If you get to the point of having an assembler on the computer you made, you won't need the one that runs on the PC as much
anymore. I still use the PC for its hi-res monitor and full keyboard and disc drives; but it just sends source code text to my
workbench computer which takes it and compiles or assembles or
interprets, as appropriate, on the fly. The resulting executable code from its own compilation and assembly get put in RAM of
course, not ROM, since it can't program its own ROM.
Until you have the basics working in ROM, there's usually the write-assemble-program-test cycle. You
Simulators exist, as the name says, to simulate the behavior of the program in the PC so you don't have to keep going through the ROM-programming cycle. They also let you single-cycle through instructions and look at the status and the contents of each register, which can be useful when you are not totally familiar with the instruction set yet. They are software only. Simulators are not very good at simulating non-human I/O, and for the applications I do which are 99% non-human I/O, the simulator is too slow to be of any value.
A real emulator is one computer that takes the place of another; so in contrast to a simulator, the emulator includes the associated hardware to connect to, taking the place of whatever it is emulating, acting like the real thing. In the case of most calculators, there might be no real difference between a simulator and an emulator, because they have no I/O other than the keyboard and display. That might also be the case with even with a pure game machine. A slightly better example of the difference would be a Commodore 64 computer, where a real emulator would not only run C64 software, but you could also plug real C64 cartridges (not just their software images) and Commodore accessories into it too, to test them, because it would have the same connectors, with the same pinouts, voltages, and signal timings and protocols as the real thing. The concept of emulating my workbench computer emphasizes the point all the more, because it has almost no human I/O, but nearly a hundred bits of I/O, plus analog-to-digital and digital-to-analog converters, RS-232 line drivers & receivers, and more, all for controlling experiments and processes on the workbench, and taking data.

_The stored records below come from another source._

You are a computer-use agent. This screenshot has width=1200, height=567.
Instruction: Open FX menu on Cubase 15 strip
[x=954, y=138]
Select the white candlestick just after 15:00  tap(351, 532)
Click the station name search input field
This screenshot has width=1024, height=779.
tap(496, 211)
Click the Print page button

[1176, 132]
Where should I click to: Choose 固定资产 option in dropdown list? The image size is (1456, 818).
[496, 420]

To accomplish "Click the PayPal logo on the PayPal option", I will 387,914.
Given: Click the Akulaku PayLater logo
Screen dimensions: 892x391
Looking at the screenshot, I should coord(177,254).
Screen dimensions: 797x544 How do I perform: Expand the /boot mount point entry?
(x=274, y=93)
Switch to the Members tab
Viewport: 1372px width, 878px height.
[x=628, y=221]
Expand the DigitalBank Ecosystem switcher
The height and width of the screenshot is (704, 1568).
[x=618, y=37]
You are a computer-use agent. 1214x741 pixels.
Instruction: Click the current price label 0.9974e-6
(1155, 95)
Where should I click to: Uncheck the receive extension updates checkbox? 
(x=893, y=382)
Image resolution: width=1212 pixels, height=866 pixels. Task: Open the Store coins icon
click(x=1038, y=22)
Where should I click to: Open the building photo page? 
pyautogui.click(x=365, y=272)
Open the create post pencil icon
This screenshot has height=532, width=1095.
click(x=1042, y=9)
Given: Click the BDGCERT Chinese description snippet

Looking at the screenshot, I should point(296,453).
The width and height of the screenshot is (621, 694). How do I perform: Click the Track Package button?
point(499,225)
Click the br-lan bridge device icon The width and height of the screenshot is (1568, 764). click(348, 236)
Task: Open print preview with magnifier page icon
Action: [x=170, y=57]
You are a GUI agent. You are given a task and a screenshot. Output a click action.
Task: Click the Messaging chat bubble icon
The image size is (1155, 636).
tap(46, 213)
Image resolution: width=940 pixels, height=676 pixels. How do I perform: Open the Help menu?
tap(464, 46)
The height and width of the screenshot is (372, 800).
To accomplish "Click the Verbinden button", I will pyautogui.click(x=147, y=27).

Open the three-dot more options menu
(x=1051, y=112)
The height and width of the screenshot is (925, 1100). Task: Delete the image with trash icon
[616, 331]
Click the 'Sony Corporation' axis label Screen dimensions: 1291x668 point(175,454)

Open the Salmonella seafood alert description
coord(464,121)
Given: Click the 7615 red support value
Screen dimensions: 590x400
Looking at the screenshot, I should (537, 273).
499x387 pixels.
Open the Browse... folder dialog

An in-circuit emulator (ICE) has a pod that plugs into the processor socket in your board to interface to the actual I/O on the board itself, showing you on the screen what it going on inside the processor. It can help debug hardware, not just software.
A ROM emulator plugs into your ROM socket and has a cable going to the host computer and it lets you change the program without programming an actual ROM every time you want to try a program modification or addition. Your board will think it is ROM, but your data is actually in RAM.
Microprocessor emulators are pieces of equipment that can be very expensive (particularly ICEs), whereas there are gobs of simulators available for free download.
Unfortunately those who are only focused on things like video games and office applications keep confusing and abusing the term "emulator." Repeated abuse doesn't make it correct, in spite of how hostile and insistent they may become.
If you want to see exactly what code was produced by the assembler, look at the .lst (list) file. This
is another text file that duplicates your source code but along the left side it will add the addresses and what bytes were laid down
there, and, if you have conditional assembly or macros, those will be expanded out, and you can see exactly what it did with them.
Debugging in the cycle above will be addressed in the next section, "Debugging". It's not
difficult. You just divide and conquer.